# START OF TASK DATA

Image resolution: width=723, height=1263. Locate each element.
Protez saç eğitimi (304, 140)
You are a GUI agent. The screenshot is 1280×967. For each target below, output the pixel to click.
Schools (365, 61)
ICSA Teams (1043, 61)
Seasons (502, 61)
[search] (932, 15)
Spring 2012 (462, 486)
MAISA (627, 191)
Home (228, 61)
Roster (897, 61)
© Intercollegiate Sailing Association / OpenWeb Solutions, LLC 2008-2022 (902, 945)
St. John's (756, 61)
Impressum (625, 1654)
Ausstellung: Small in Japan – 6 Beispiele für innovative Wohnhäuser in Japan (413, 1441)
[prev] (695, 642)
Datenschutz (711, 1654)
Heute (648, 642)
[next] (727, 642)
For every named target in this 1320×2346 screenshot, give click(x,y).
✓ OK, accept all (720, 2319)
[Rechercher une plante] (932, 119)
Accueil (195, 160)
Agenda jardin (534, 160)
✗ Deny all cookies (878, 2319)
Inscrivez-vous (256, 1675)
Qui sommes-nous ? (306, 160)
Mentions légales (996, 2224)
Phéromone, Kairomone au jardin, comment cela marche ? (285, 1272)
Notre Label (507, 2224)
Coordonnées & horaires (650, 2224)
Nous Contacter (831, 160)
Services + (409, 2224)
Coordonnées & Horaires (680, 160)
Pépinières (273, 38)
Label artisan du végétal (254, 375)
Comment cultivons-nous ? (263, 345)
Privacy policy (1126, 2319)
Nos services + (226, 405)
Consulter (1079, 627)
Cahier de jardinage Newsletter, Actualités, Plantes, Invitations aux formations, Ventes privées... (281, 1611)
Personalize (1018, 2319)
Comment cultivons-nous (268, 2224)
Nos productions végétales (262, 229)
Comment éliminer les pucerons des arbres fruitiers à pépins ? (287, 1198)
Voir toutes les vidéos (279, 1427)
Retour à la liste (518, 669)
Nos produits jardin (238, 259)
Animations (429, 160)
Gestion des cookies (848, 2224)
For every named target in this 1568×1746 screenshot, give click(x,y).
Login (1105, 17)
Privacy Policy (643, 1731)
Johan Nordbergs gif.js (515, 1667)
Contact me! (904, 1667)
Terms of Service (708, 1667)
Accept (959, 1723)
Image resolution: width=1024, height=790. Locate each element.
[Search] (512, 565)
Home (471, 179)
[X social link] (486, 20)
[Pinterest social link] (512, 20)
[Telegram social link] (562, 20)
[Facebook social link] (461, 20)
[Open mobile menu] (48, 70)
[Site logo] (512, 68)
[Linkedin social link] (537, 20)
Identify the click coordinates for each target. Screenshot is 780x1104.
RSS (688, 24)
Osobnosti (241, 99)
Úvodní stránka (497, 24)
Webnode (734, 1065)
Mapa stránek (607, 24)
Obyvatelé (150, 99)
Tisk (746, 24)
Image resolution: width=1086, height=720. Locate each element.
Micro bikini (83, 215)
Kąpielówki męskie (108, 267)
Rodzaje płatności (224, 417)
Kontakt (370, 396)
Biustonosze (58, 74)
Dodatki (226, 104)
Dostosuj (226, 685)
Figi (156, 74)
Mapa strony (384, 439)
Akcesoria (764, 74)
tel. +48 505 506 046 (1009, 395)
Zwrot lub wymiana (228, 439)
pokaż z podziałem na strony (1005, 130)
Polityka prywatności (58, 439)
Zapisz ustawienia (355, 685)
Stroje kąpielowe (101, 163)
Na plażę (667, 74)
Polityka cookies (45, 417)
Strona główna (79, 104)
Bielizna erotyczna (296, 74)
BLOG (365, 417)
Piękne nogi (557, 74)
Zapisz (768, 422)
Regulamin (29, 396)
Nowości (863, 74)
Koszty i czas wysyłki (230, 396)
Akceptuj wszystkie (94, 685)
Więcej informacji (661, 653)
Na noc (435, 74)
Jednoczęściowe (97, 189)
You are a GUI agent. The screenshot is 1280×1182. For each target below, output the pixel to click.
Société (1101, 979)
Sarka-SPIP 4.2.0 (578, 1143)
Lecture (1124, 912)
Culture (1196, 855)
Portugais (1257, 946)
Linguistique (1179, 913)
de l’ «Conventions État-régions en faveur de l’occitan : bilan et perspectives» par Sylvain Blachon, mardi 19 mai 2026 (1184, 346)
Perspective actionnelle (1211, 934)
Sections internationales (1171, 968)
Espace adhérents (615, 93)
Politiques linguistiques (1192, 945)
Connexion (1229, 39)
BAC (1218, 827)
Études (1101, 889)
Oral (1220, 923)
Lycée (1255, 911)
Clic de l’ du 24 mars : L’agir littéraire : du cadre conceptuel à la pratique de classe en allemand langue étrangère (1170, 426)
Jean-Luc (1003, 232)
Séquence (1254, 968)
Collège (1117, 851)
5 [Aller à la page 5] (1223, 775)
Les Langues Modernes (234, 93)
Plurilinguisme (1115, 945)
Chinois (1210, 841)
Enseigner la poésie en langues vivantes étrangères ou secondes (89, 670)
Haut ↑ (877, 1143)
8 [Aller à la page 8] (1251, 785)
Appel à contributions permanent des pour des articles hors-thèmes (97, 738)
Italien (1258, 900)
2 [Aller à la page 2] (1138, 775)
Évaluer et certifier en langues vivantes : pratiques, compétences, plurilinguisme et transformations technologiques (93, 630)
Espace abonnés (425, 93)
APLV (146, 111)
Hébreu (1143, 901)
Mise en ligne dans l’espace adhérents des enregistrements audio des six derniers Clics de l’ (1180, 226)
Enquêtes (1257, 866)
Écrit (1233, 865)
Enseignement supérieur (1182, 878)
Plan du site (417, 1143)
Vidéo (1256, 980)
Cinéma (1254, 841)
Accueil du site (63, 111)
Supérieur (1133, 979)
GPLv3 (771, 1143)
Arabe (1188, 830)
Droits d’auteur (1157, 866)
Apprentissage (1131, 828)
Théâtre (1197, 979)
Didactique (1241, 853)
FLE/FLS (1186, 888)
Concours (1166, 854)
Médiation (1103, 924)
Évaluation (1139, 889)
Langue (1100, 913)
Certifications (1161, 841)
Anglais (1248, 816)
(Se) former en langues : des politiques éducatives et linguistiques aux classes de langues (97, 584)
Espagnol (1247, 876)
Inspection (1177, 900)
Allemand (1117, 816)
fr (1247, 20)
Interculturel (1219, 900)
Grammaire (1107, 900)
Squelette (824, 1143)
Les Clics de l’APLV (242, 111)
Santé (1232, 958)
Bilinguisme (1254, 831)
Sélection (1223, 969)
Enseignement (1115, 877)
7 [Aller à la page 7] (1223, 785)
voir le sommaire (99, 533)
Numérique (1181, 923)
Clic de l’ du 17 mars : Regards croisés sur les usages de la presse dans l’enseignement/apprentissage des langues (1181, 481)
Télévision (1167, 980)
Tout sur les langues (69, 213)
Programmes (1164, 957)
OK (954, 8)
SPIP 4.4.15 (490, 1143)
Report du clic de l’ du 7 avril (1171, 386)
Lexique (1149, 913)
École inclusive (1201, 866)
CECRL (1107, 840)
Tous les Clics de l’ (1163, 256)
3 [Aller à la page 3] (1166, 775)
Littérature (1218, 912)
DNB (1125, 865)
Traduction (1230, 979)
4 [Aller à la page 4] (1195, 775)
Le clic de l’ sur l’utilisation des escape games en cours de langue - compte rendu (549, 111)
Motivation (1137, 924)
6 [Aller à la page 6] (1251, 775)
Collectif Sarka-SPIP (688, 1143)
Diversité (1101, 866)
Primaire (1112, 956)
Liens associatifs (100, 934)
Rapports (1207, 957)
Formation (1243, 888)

# END OF TASK DATA

SET TASK = Can you rewrite the stretch of lines from the one containing "pokaż z podziałem na strony (1005, 130)" through the one containing "Lycée (1255, 911)", swapping "Polityka" for "Zasady" and keeping everything else the same?

EXERCISE RESULT =
pokaż z podziałem na strony (1005, 130)
Zasady prywatności (58, 439)
Zapisz ustawienia (355, 685)
Stroje kąpielowe (101, 163)
Na plażę (667, 74)
Zasady cookies (45, 417)
Strona główna (79, 104)
Bielizna erotyczna (296, 74)
BLOG (365, 417)
Piękne nogi (557, 74)
Zapisz (768, 422)
Regulamin (29, 396)
Nowości (863, 74)
Koszty i czas wysyłki (230, 396)
Akceptuj wszystkie (94, 685)
Więcej informacji (661, 653)
Na noc (435, 74)
Jednoczęściowe (97, 189)
You are a GUI agent. The screenshot is 1280×1182. For each target below, output the pixel to click.
Société (1101, 979)
Sarka-SPIP 4.2.0 (578, 1143)
Lecture (1124, 912)
Culture (1196, 855)
Portugais (1257, 946)
Linguistique (1179, 913)
de l’ «Conventions État-régions en faveur de l’occitan : bilan et perspectives» par Sylvain Blachon, mardi 19 mai 2026 (1184, 346)
Perspective actionnelle (1211, 934)
Sections internationales (1171, 968)
Espace adhérents (615, 93)
Politiques linguistiques (1192, 945)
Connexion (1229, 39)
BAC (1218, 827)
Études (1101, 889)
Oral (1220, 923)
Lycée (1255, 911)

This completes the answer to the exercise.